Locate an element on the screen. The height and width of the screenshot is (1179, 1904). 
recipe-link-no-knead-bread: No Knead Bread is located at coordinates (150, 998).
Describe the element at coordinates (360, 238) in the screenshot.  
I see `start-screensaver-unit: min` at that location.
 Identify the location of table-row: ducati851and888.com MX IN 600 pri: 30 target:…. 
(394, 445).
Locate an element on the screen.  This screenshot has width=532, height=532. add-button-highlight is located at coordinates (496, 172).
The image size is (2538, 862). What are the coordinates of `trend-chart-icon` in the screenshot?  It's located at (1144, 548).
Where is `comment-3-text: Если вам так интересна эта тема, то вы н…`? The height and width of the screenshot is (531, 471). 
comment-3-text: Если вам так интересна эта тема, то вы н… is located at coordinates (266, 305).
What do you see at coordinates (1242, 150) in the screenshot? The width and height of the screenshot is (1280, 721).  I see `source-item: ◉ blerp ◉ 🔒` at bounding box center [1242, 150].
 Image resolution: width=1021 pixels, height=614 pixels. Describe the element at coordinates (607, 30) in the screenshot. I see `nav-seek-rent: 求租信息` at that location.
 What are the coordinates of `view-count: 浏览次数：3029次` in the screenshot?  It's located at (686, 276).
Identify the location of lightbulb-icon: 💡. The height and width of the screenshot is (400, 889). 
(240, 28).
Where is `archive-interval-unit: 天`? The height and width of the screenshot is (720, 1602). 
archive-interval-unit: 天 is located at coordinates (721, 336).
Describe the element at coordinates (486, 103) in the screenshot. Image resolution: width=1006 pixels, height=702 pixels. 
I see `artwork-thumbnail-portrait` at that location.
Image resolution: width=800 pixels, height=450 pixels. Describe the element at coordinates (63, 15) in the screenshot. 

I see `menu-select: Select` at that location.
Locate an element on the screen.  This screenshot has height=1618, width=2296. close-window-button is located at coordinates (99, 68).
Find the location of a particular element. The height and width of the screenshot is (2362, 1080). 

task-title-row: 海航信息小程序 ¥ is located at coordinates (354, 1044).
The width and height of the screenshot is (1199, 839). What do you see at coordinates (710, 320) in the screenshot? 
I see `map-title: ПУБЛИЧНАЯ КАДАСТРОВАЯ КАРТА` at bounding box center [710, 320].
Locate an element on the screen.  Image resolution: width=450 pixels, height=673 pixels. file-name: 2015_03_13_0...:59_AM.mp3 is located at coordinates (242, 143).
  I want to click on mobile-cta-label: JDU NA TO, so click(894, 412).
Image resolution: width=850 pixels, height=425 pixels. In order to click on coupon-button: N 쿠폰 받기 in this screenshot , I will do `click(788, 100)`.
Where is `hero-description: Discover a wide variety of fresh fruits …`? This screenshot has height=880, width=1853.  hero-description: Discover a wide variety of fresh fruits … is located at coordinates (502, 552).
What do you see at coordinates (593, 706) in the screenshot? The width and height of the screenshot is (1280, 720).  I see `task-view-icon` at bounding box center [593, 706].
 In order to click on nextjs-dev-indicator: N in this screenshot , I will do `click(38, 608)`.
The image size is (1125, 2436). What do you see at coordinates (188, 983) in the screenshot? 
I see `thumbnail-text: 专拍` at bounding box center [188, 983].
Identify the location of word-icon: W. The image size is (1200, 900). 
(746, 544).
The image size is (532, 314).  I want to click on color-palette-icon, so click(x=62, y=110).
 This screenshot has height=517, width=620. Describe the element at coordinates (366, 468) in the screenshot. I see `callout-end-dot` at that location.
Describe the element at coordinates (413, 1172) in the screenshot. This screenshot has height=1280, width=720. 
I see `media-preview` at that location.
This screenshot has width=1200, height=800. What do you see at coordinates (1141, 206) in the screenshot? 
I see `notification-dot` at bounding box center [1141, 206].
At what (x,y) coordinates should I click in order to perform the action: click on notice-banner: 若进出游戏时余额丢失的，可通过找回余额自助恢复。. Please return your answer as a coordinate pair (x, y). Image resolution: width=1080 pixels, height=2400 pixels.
+++
** Assignment **
Please rewrite the material above, replacing "Identify the location of" with "Give the position of" and leaving everything else unchanged.

** The answer **
Locate an element on the screen. The height and width of the screenshot is (1179, 1904). 
recipe-link-no-knead-bread: No Knead Bread is located at coordinates (150, 998).
Describe the element at coordinates (360, 238) in the screenshot.  
I see `start-screensaver-unit: min` at that location.
 Give the position of table-row: ducati851and888.com MX IN 600 pri: 30 target:…. 
(394, 445).
Locate an element on the screen.  This screenshot has width=532, height=532. add-button-highlight is located at coordinates (496, 172).
The image size is (2538, 862). What are the coordinates of `trend-chart-icon` in the screenshot?  It's located at (1144, 548).
Where is `comment-3-text: Если вам так интересна эта тема, то вы н…`? The height and width of the screenshot is (531, 471). 
comment-3-text: Если вам так интересна эта тема, то вы н… is located at coordinates (266, 305).
What do you see at coordinates (1242, 150) in the screenshot? The width and height of the screenshot is (1280, 721).  I see `source-item: ◉ blerp ◉ 🔒` at bounding box center [1242, 150].
 Image resolution: width=1021 pixels, height=614 pixels. Describe the element at coordinates (607, 30) in the screenshot. I see `nav-seek-rent: 求租信息` at that location.
 What are the coordinates of `view-count: 浏览次数：3029次` in the screenshot?  It's located at (686, 276).
Give the position of lightbulb-icon: 💡. The height and width of the screenshot is (400, 889). 
(240, 28).
Where is `archive-interval-unit: 天`? The height and width of the screenshot is (720, 1602). 
archive-interval-unit: 天 is located at coordinates (721, 336).
Describe the element at coordinates (486, 103) in the screenshot. Image resolution: width=1006 pixels, height=702 pixels. 
I see `artwork-thumbnail-portrait` at that location.
Image resolution: width=800 pixels, height=450 pixels. Describe the element at coordinates (63, 15) in the screenshot. 

I see `menu-select: Select` at that location.
Locate an element on the screen.  This screenshot has height=1618, width=2296. close-window-button is located at coordinates (99, 68).
Find the location of a particular element. The height and width of the screenshot is (2362, 1080). 

task-title-row: 海航信息小程序 ¥ is located at coordinates (354, 1044).
The width and height of the screenshot is (1199, 839). What do you see at coordinates (710, 320) in the screenshot? 
I see `map-title: ПУБЛИЧНАЯ КАДАСТРОВАЯ КАРТА` at bounding box center [710, 320].
Locate an element on the screen.  Image resolution: width=450 pixels, height=673 pixels. file-name: 2015_03_13_0...:59_AM.mp3 is located at coordinates (242, 143).
  I want to click on mobile-cta-label: JDU NA TO, so click(894, 412).
Image resolution: width=850 pixels, height=425 pixels. In order to click on coupon-button: N 쿠폰 받기 in this screenshot , I will do `click(788, 100)`.
Where is `hero-description: Discover a wide variety of fresh fruits …`? This screenshot has height=880, width=1853.  hero-description: Discover a wide variety of fresh fruits … is located at coordinates (502, 552).
What do you see at coordinates (593, 706) in the screenshot? The width and height of the screenshot is (1280, 720).  I see `task-view-icon` at bounding box center [593, 706].
 In order to click on nextjs-dev-indicator: N in this screenshot , I will do `click(38, 608)`.
The image size is (1125, 2436). What do you see at coordinates (188, 983) in the screenshot? 
I see `thumbnail-text: 专拍` at bounding box center [188, 983].
Give the position of word-icon: W. The image size is (1200, 900). 
(746, 544).
The image size is (532, 314).  I want to click on color-palette-icon, so click(x=62, y=110).
 This screenshot has height=517, width=620. Describe the element at coordinates (366, 468) in the screenshot. I see `callout-end-dot` at that location.
Describe the element at coordinates (413, 1172) in the screenshot. This screenshot has height=1280, width=720. 
I see `media-preview` at that location.
This screenshot has width=1200, height=800. What do you see at coordinates (1141, 206) in the screenshot? 
I see `notification-dot` at bounding box center [1141, 206].
At what (x,y) coordinates should I click in order to perform the action: click on notice-banner: 若进出游戏时余额丢失的，可通过找回余额自助恢复。. Please return your answer as a coordinate pair (x, y). Image resolution: width=1080 pixels, height=2400 pixels.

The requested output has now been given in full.